I am going to reload the existing mat file instead. Let's also load additional settings like latitude/longitude ranges, image size and landmark coordinates with load_settings.m.

load uber                                               % reload data
load_settings                                           % get settings

Get New York area map

If you have Mapping Toolbox, you can download raster maps from a Web Map Service server. I used a raster map service but you can also use an OpenStreetMap service.
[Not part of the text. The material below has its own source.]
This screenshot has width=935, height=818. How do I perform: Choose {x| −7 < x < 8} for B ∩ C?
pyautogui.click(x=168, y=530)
Get the raster map data if you don't have Mapping Toolbox.

% wms = wmsinfo(url1);                                    % url1 is for raster
%                                                         % url2 is for OSM
% layer = wms.Layer;                                      % get layer object
% [A,R] = wmsread(layer, 'ImageFormat', 'image/png', ...  % read raster image
%     'Lonlim', lim.lon, 'Latlim', lim.lat, ...
%     'ImageHeight', img.h, 'ImageWidth', img.w);

load wms

Visualize Uber pickup locations

Now we are ready to show the Uber data over the map.

figure                                                  % create a new figure
usamap(lim.lat, lim.lon);                               % limit to New York area
geoshow(A, R)                                           % display raster map
geoshow(T.Lat, T.Lon, ...                               % overlay data points
    'DisplayType', 'point', ...                         % display as a point
    'Marker', '.', ...                                  % use dot
    'MarkerSize', 1, ...                                % keep the size small
    'MarkerEdgeColor', 'c')                             % set color to cyan
title({'NYC Uber Pickup Locations'; 'Apr - Sep 2014'})  % add title

Visualize pickup frequency with a heat map

Manhattan is almost completely blanketed by dense dots and it's hard to see any details. Mike Garrity showed me how to use histogram2 instead. This function is in base MATLAB and not in Mapping Toolbox. Therefore geospatial coordinates like latitudes and longitudes are treated like ordinary points on a 2D surface. Since longitudes get closer as we move away from the equator, we need to adjust for that with data aspect ratio, which was loaded as dar earlier.

We also have to load the raster map as an image, and x-y coordinates are different between the plot and image. We need to flip the image and fix the orientation of the plot.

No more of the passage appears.